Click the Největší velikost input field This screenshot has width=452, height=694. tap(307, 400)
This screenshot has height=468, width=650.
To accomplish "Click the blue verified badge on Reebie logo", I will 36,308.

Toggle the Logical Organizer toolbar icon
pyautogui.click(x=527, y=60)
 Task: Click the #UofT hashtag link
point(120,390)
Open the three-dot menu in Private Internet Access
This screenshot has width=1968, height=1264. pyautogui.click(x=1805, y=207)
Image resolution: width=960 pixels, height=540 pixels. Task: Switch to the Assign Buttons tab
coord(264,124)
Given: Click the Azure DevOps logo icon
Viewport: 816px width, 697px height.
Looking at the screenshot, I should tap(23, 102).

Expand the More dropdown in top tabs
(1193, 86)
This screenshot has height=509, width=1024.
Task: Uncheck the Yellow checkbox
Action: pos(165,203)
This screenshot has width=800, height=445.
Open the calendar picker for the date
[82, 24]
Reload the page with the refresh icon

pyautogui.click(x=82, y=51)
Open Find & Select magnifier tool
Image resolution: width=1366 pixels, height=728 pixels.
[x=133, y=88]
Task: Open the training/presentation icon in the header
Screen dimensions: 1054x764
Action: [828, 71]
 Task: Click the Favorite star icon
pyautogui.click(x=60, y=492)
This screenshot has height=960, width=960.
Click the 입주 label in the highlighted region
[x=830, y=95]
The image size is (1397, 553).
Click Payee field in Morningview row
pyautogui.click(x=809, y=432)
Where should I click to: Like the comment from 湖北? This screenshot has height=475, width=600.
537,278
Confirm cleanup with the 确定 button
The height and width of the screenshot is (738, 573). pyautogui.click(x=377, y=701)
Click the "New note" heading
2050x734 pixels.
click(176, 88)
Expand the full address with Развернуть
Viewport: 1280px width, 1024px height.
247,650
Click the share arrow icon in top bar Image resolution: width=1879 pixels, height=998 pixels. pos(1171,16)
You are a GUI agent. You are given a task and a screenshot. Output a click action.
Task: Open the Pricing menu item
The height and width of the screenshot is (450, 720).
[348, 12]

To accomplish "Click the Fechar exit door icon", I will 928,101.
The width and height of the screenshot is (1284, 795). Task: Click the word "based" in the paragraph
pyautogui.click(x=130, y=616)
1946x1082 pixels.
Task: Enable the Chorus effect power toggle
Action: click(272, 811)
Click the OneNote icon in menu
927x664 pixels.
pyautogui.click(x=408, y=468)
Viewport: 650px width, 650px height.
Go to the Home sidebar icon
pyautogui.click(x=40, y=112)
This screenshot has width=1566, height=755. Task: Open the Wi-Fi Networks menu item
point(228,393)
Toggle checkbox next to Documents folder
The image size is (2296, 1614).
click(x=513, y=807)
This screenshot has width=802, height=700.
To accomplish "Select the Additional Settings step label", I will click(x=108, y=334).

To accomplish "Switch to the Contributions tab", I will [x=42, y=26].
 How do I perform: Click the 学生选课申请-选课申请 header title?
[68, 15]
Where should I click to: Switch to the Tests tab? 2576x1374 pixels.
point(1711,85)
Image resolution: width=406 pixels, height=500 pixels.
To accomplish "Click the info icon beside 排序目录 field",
-*-
### GIVEN INSTRUCTION
Reproduce all of the material above line for line, with every character unchanged.

### REPLY
Click the Největší velikost input field This screenshot has width=452, height=694. tap(307, 400)
This screenshot has height=468, width=650.
To accomplish "Click the blue verified badge on Reebie logo", I will 36,308.

Toggle the Logical Organizer toolbar icon
pyautogui.click(x=527, y=60)
 Task: Click the #UofT hashtag link
point(120,390)
Open the three-dot menu in Private Internet Access
This screenshot has width=1968, height=1264. pyautogui.click(x=1805, y=207)
Image resolution: width=960 pixels, height=540 pixels. Task: Switch to the Assign Buttons tab
coord(264,124)
Given: Click the Azure DevOps logo icon
Viewport: 816px width, 697px height.
Looking at the screenshot, I should tap(23, 102).

Expand the More dropdown in top tabs
(1193, 86)
This screenshot has height=509, width=1024.
Task: Uncheck the Yellow checkbox
Action: pos(165,203)
This screenshot has width=800, height=445.
Open the calendar picker for the date
[82, 24]
Reload the page with the refresh icon

pyautogui.click(x=82, y=51)
Open Find & Select magnifier tool
Image resolution: width=1366 pixels, height=728 pixels.
[x=133, y=88]
Task: Open the training/presentation icon in the header
Screen dimensions: 1054x764
Action: [828, 71]
 Task: Click the Favorite star icon
pyautogui.click(x=60, y=492)
This screenshot has height=960, width=960.
Click the 입주 label in the highlighted region
[x=830, y=95]
The image size is (1397, 553).
Click Payee field in Morningview row
pyautogui.click(x=809, y=432)
Where should I click to: Like the comment from 湖北? This screenshot has height=475, width=600.
537,278
Confirm cleanup with the 确定 button
The height and width of the screenshot is (738, 573). pyautogui.click(x=377, y=701)
Click the "New note" heading
2050x734 pixels.
click(176, 88)
Expand the full address with Развернуть
Viewport: 1280px width, 1024px height.
247,650
Click the share arrow icon in top bar Image resolution: width=1879 pixels, height=998 pixels. pos(1171,16)
You are a GUI agent. You are given a task and a screenshot. Output a click action.
Task: Open the Pricing menu item
The height and width of the screenshot is (450, 720).
[348, 12]

To accomplish "Click the Fechar exit door icon", I will 928,101.
The width and height of the screenshot is (1284, 795). Task: Click the word "based" in the paragraph
pyautogui.click(x=130, y=616)
1946x1082 pixels.
Task: Enable the Chorus effect power toggle
Action: click(272, 811)
Click the OneNote icon in menu
927x664 pixels.
pyautogui.click(x=408, y=468)
Viewport: 650px width, 650px height.
Go to the Home sidebar icon
pyautogui.click(x=40, y=112)
This screenshot has width=1566, height=755. Task: Open the Wi-Fi Networks menu item
point(228,393)
Toggle checkbox next to Documents folder
The image size is (2296, 1614).
click(x=513, y=807)
This screenshot has width=802, height=700.
To accomplish "Select the Additional Settings step label", I will click(x=108, y=334).

To accomplish "Switch to the Contributions tab", I will [x=42, y=26].
 How do I perform: Click the 学生选课申请-选课申请 header title?
[68, 15]
Where should I click to: Switch to the Tests tab? 2576x1374 pixels.
point(1711,85)
Image resolution: width=406 pixels, height=500 pixels.
To accomplish "Click the info icon beside 排序目录 field",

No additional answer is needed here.